Wer Rudi Bommer an der Seitenlinie beobachtete, der konnte fühlen, was in dem Mann vorging.

MSV: Für Trainer-Team brach mit dem Ausgleich alles zusammen

Was Bommer kräftig nervt...

tt
29. April 2008, 08:53 Uhr

Wer Rudi Bommer an der Seitenlinie beobachtete, der konnte fühlen, was in dem Mann vorging.

Er gestikulierte, pfiff, gab Anweisungen, rief in die Partie hinein - ohne den ganz großen Erfolg. "Wenn du dann das 1:1 des VfL siehst, bricht ehrlich gesagt eine kleine Welt zusammen", hatte der Ex-Frankfurter am Einschlag von Sestak kräftig zu knabbern. Bommer: "Ich kann der Mannschaft eigentlich keinen Vorwurf machen. Du denkst erst, es funktioniert, dann springt doch nur ein Punkt heraus. Besser kannst du eigentlich keine Mannschaft einstellen, das Konzept ist fast komplett aufgegangen."

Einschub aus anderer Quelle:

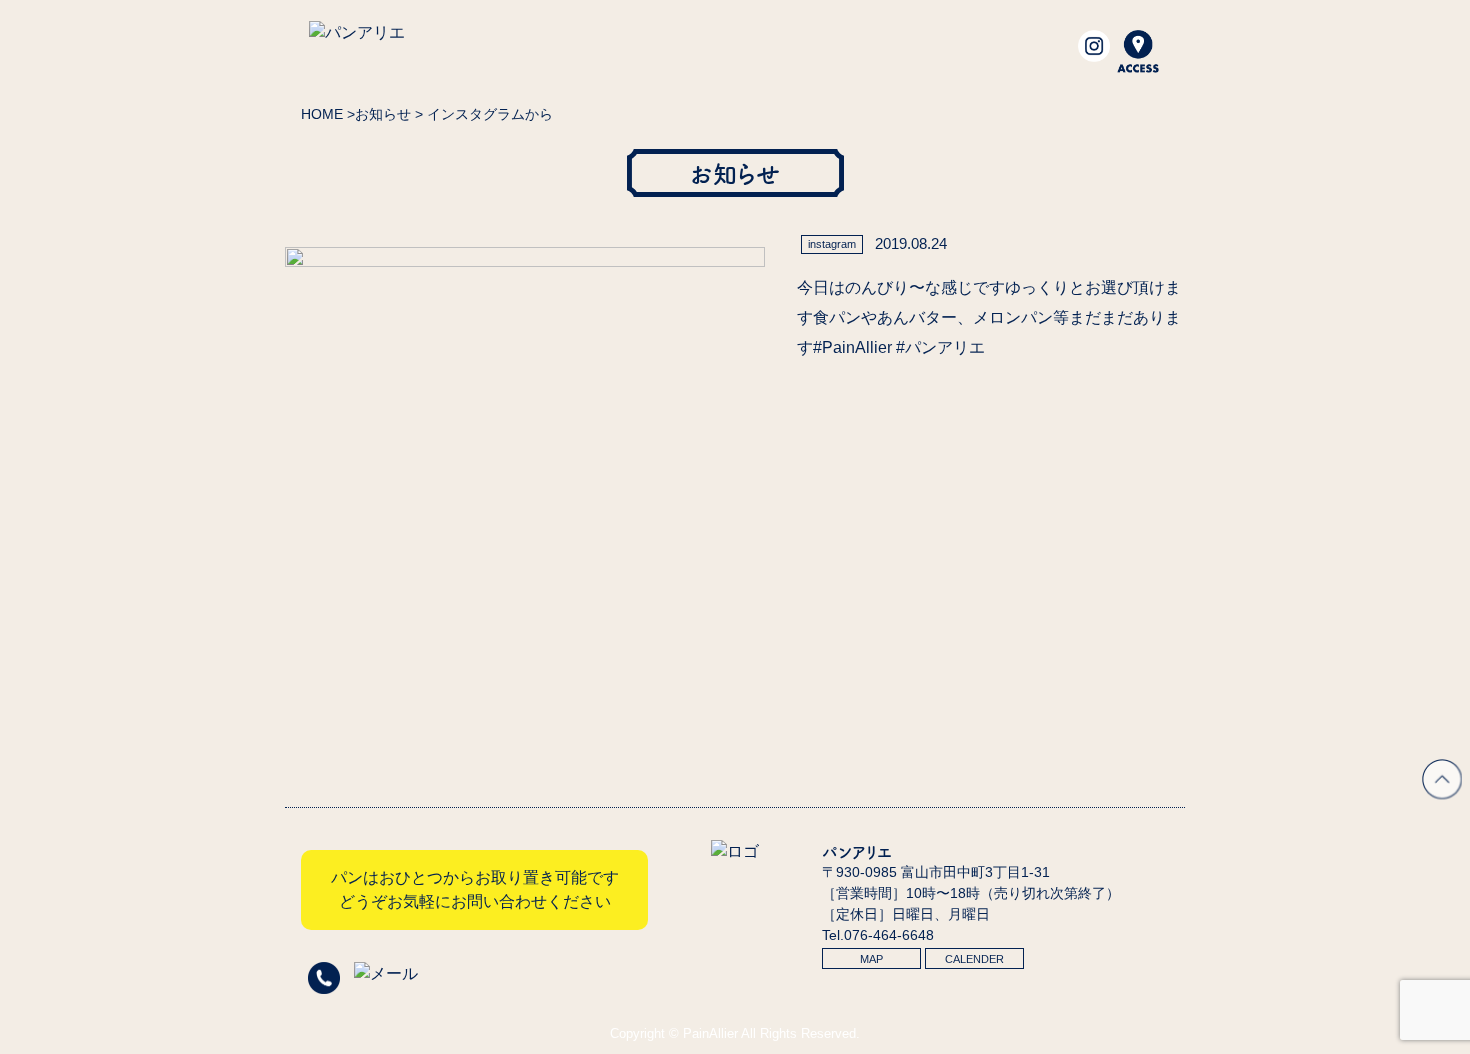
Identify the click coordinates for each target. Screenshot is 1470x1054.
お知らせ (383, 114)
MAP (871, 959)
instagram (832, 244)
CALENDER (974, 959)
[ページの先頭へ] (1442, 793)
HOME (322, 114)
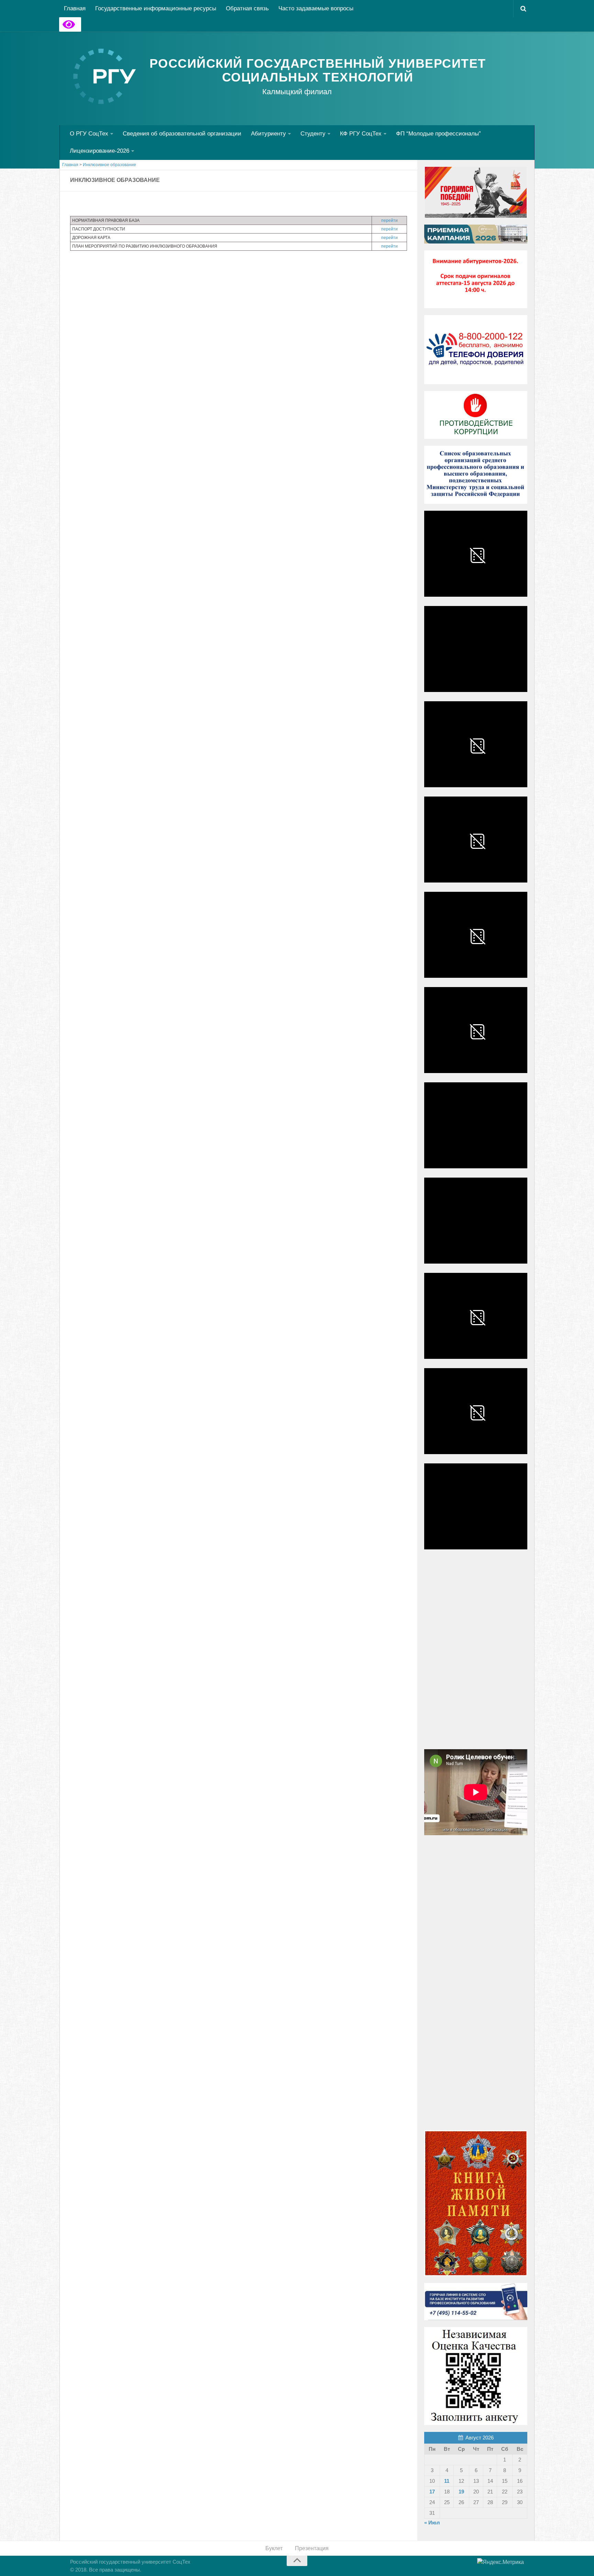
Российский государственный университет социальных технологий (318, 70)
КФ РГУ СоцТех (361, 133)
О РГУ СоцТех (89, 133)
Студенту (313, 133)
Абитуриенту (268, 133)
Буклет (274, 2548)
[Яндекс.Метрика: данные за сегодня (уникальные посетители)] (500, 2562)
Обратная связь (247, 8)
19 (461, 2491)
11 (446, 2481)
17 (432, 2491)
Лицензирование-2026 (99, 151)
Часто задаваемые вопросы (315, 8)
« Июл (432, 2522)
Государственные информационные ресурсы (155, 8)
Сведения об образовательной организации (182, 133)
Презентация (312, 2548)
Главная (75, 8)
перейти (389, 220)
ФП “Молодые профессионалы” (438, 133)
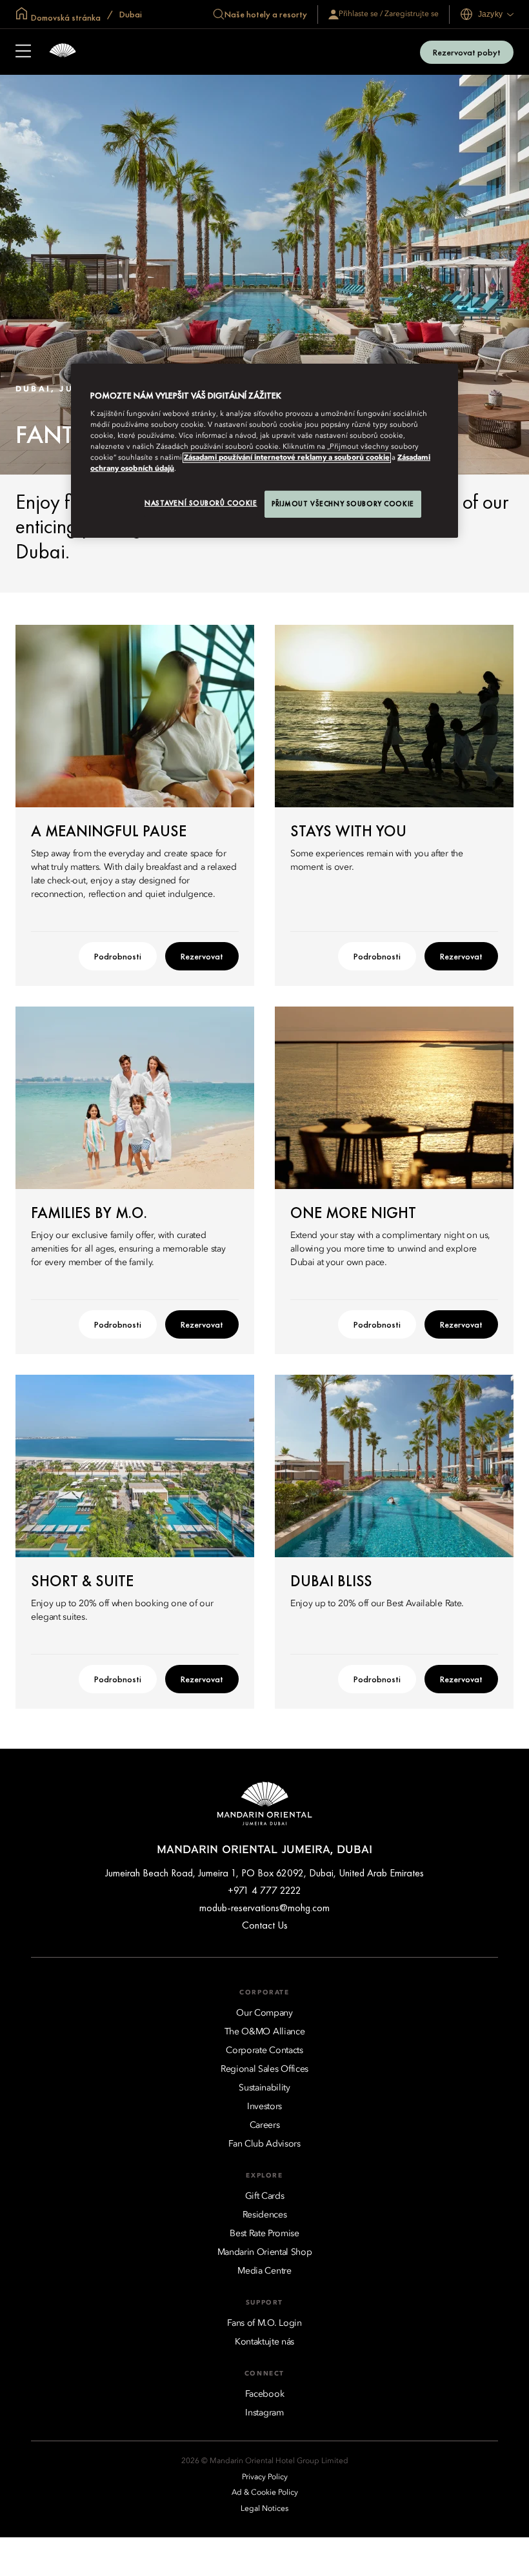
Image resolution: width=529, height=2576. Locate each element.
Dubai (129, 14)
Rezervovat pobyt (467, 52)
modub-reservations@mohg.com (264, 1907)
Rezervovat (202, 956)
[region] (264, 451)
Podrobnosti (117, 956)
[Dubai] (62, 52)
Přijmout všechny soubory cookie (343, 503)
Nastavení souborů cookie (201, 502)
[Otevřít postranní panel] (23, 52)
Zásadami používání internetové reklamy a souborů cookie (287, 458)
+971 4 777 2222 (264, 1890)
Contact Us (265, 1925)
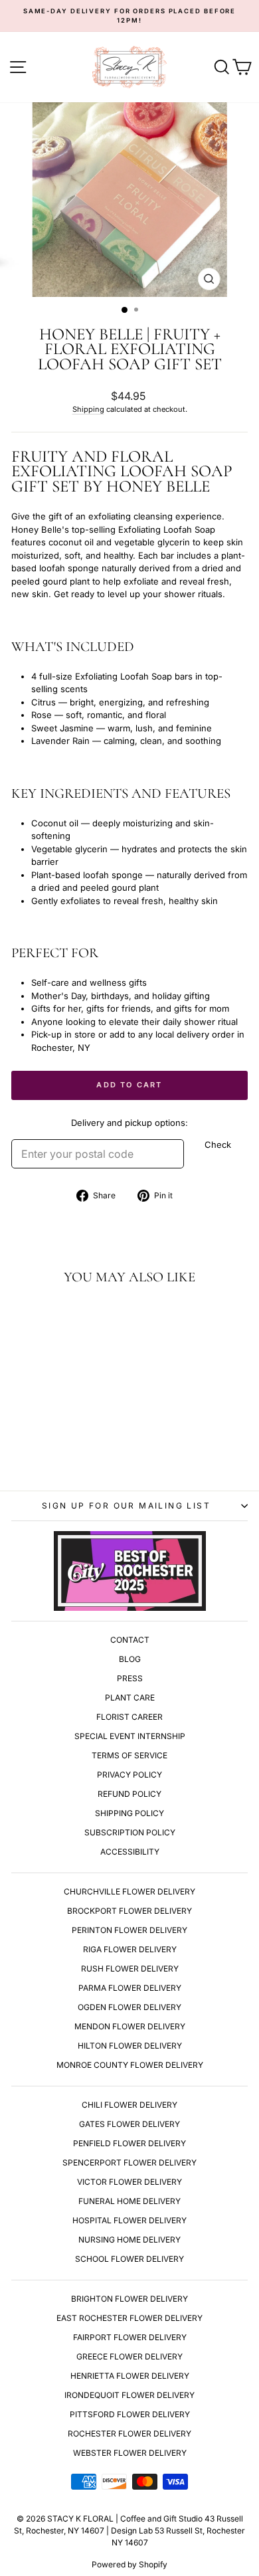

Co-Trainer Manfred Stefes fügt erklärend an: "Du liegst hier sehr lange vorne, zeigst ein relativ gutes Auswärts-Match, aber du belohnst dich für diese Leistung nicht selbst. Deshalb ist es umso ärgerlicher, wenn du dieses eine Ding noch kassierst, aber so ist es im Fußball. Wer die Chancen nicht nutzt, muss am Ende teuer dafür bezahlen." Dennoch hätte die Partie auch ganz anders verlaufen können. Der Ex-Gladbacher schlüsselt auf: "Die ersten fünf Minuten waren wir viel zu schläfrig, da hatten wir Glück, dass wir nicht das 1:0 kassierten. Tom Starke hat uns da im Spiel gehalten, über einen frühen Rückstand hätten wir uns nicht beschweren dürfen. In der zweiten Hälfte versuchten wir, auf das zweite Tor zu spielen, aber Bochum hat uns kaum noch Entlastungs-Angriffe erlaubt und von sich aus mächtig Druck gemacht."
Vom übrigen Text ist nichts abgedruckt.